(TASK DETAILS)
Transcribe each of the following records word for word, leaving every line unchanged.

(PROVIDED DATA)
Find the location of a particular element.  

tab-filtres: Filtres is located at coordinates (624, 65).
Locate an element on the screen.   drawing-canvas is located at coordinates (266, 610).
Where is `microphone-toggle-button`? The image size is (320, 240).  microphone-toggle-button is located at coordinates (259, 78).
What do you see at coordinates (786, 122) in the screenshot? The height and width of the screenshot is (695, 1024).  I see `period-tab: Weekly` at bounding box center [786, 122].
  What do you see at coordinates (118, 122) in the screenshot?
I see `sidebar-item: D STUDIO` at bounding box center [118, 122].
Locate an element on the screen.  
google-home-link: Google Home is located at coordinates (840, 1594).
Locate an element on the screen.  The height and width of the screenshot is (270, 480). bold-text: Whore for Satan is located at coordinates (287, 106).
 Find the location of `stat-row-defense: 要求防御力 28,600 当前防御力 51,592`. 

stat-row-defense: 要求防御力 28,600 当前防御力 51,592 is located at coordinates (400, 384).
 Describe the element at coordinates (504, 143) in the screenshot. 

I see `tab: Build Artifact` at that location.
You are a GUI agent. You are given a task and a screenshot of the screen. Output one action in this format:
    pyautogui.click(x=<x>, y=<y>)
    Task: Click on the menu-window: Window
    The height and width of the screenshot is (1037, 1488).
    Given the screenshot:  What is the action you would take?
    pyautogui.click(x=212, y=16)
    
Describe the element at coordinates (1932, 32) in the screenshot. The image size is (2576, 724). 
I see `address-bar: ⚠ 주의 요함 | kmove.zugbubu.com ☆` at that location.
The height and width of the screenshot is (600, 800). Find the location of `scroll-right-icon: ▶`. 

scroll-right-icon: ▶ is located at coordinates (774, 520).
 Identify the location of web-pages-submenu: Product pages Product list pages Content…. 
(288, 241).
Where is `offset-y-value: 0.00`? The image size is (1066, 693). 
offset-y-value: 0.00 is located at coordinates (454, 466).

(RESPONSE)
Find the location of a particular element.  

tab-filtres: Filtres is located at coordinates (624, 65).
Locate an element on the screen.   drawing-canvas is located at coordinates (266, 610).
Where is `microphone-toggle-button`? The image size is (320, 240).  microphone-toggle-button is located at coordinates (259, 78).
What do you see at coordinates (786, 122) in the screenshot? The height and width of the screenshot is (695, 1024).  I see `period-tab: Weekly` at bounding box center [786, 122].
  What do you see at coordinates (118, 122) in the screenshot?
I see `sidebar-item: D STUDIO` at bounding box center [118, 122].
Locate an element on the screen.  
google-home-link: Google Home is located at coordinates (840, 1594).
Locate an element on the screen.  The height and width of the screenshot is (270, 480). bold-text: Whore for Satan is located at coordinates (287, 106).
 Find the location of `stat-row-defense: 要求防御力 28,600 当前防御力 51,592`. 

stat-row-defense: 要求防御力 28,600 当前防御力 51,592 is located at coordinates (400, 384).
 Describe the element at coordinates (504, 143) in the screenshot. 

I see `tab: Build Artifact` at that location.
You are a GUI agent. You are given a task and a screenshot of the screen. Output one action in this format:
    pyautogui.click(x=<x>, y=<y>)
    Task: Click on the menu-window: Window
    The height and width of the screenshot is (1037, 1488).
    Given the screenshot:  What is the action you would take?
    pyautogui.click(x=212, y=16)
    
Describe the element at coordinates (1932, 32) in the screenshot. The image size is (2576, 724). 
I see `address-bar: ⚠ 주의 요함 | kmove.zugbubu.com ☆` at that location.
The height and width of the screenshot is (600, 800). Find the location of `scroll-right-icon: ▶`. 

scroll-right-icon: ▶ is located at coordinates (774, 520).
 Identify the location of web-pages-submenu: Product pages Product list pages Content…. 
(288, 241).
Where is `offset-y-value: 0.00`? The image size is (1066, 693). 
offset-y-value: 0.00 is located at coordinates (454, 466).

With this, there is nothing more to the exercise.